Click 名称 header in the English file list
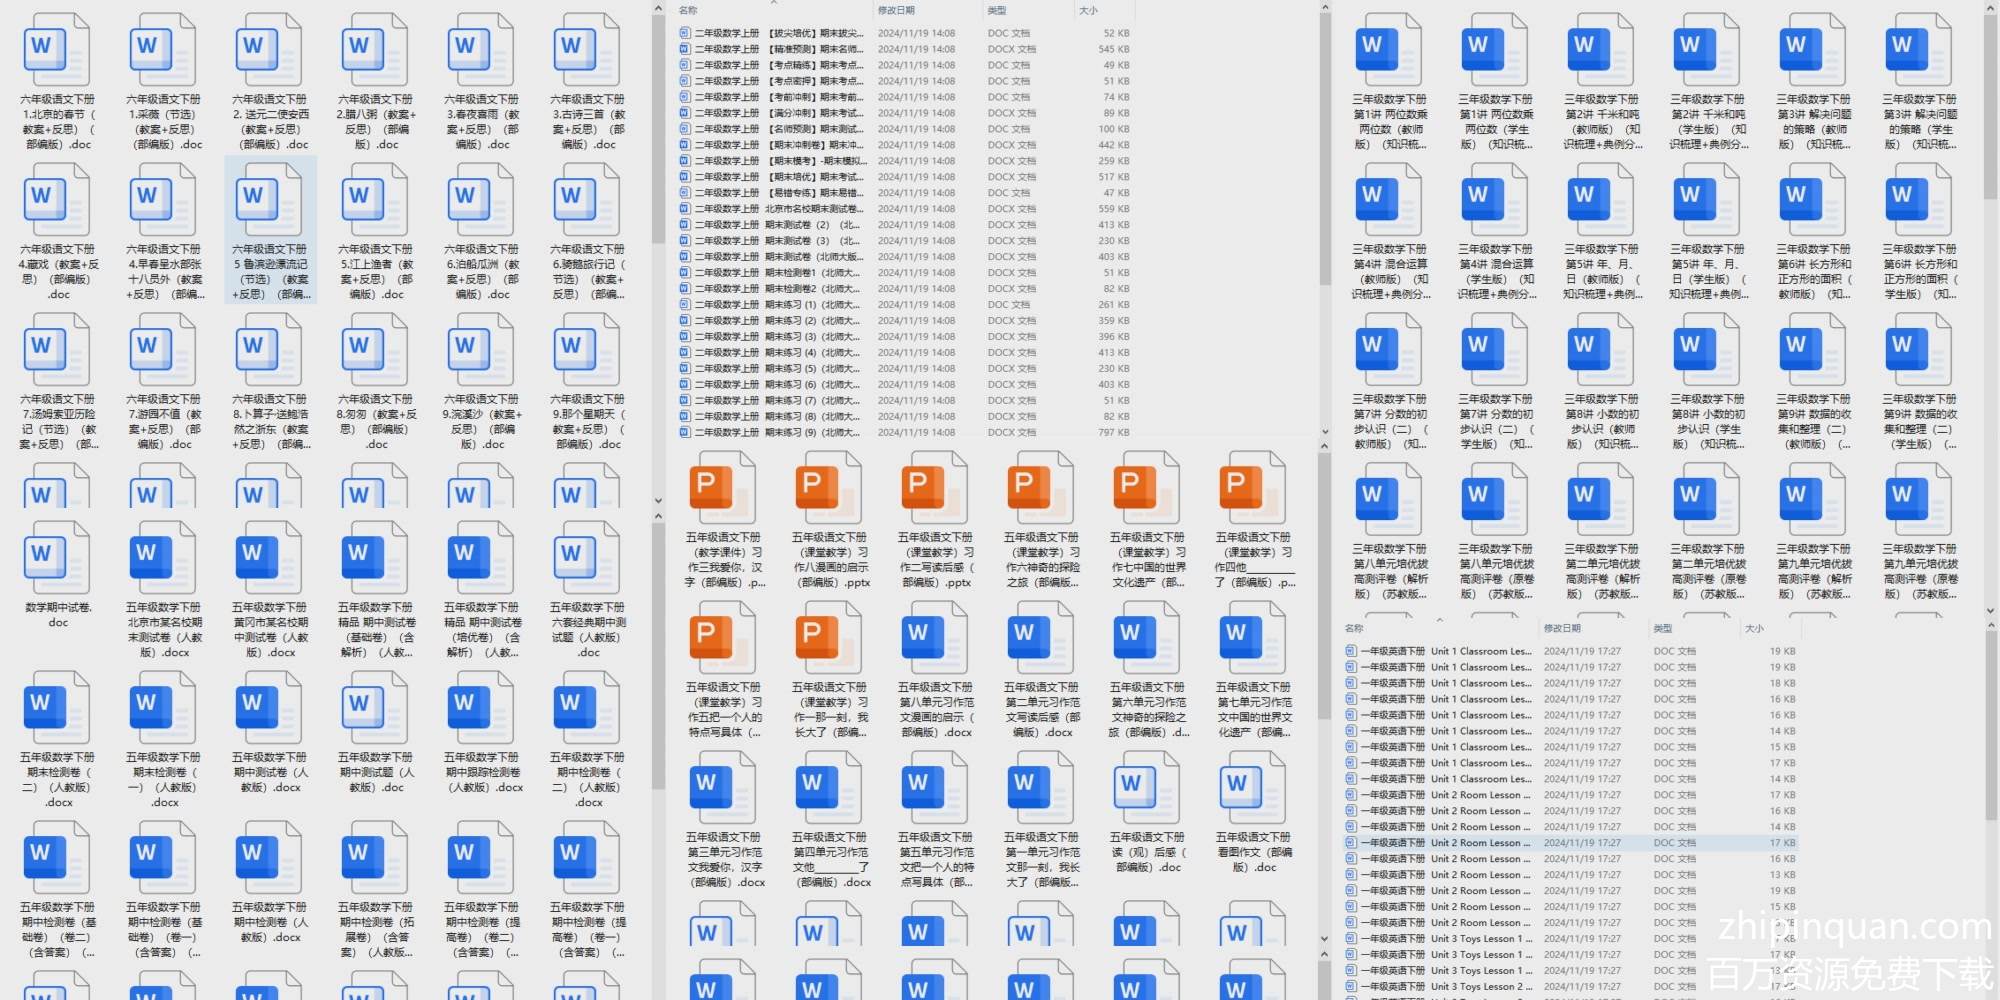The height and width of the screenshot is (1000, 2000). click(1354, 628)
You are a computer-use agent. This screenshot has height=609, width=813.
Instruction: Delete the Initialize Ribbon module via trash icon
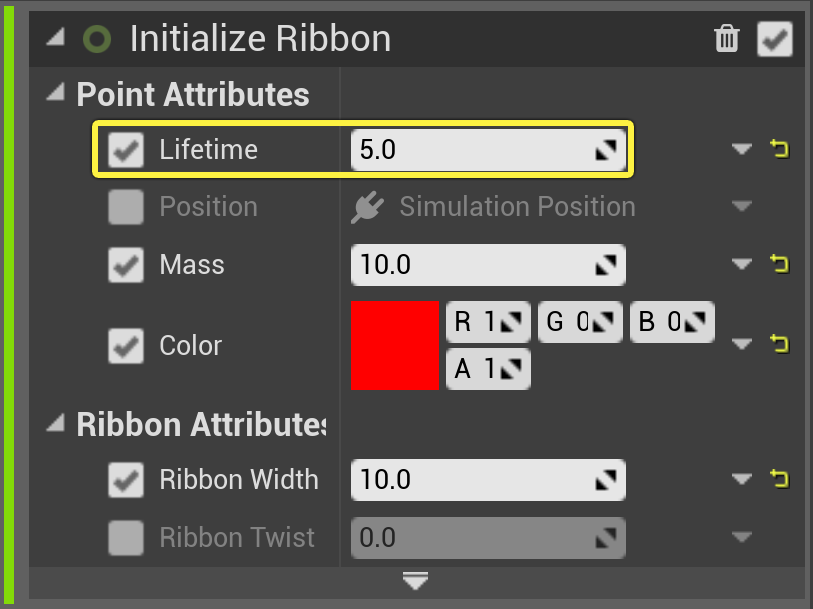(x=726, y=39)
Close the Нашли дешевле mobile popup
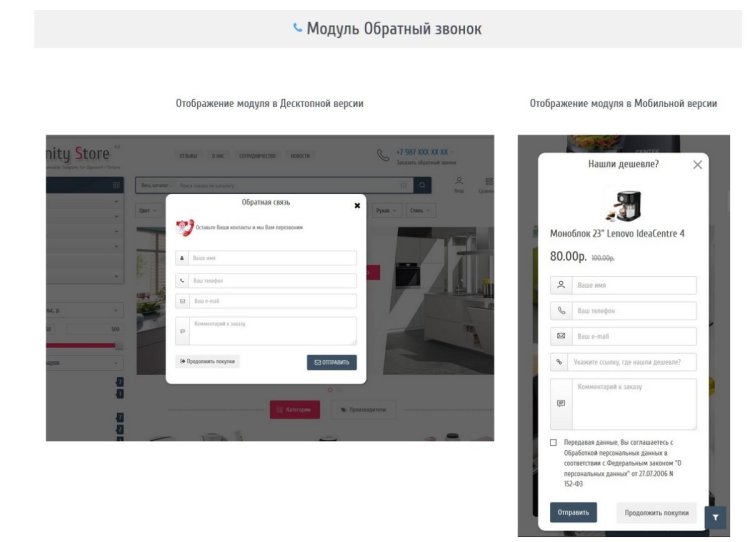Screen dimensions: 750x542 click(x=697, y=165)
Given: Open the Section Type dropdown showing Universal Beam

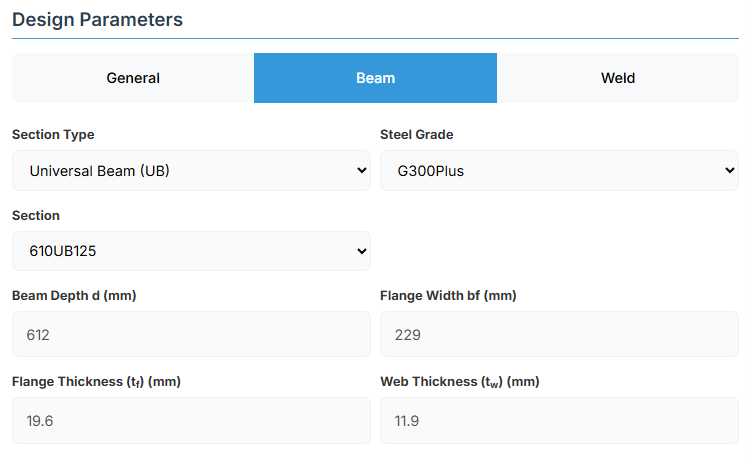Looking at the screenshot, I should coord(190,171).
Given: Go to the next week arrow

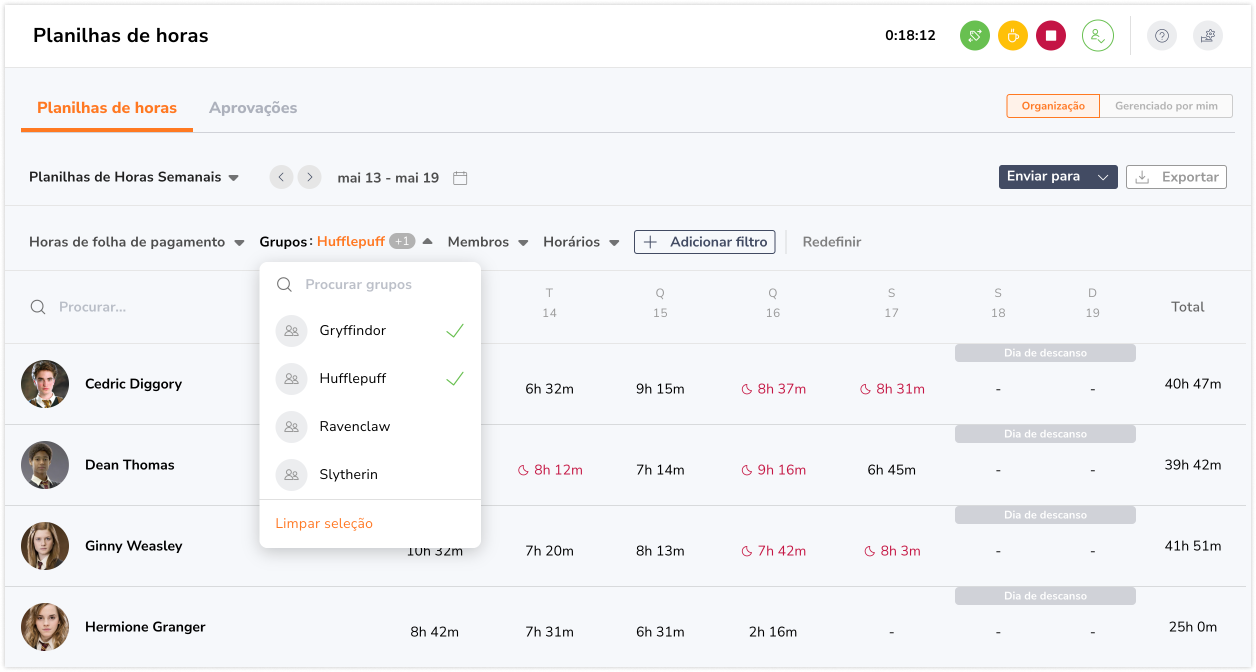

####################

## TASK TO COMPLETE:
Output the line containing "You are a computer-use" along with every line after it to the end of the material, exactly as written, but without pictures.

## RESULT FOR THIS EXERCISE:
You are a computer-use agent. This screenshot has height=609, width=813.
Instruction: Delete the Initialize Ribbon module via trash icon
(x=726, y=39)
Close the Нашли дешевле mobile popup
Screen dimensions: 750x542 click(x=697, y=165)
Given: Open the Section Type dropdown showing Universal Beam

Looking at the screenshot, I should coord(190,171).
Given: Go to the next week arrow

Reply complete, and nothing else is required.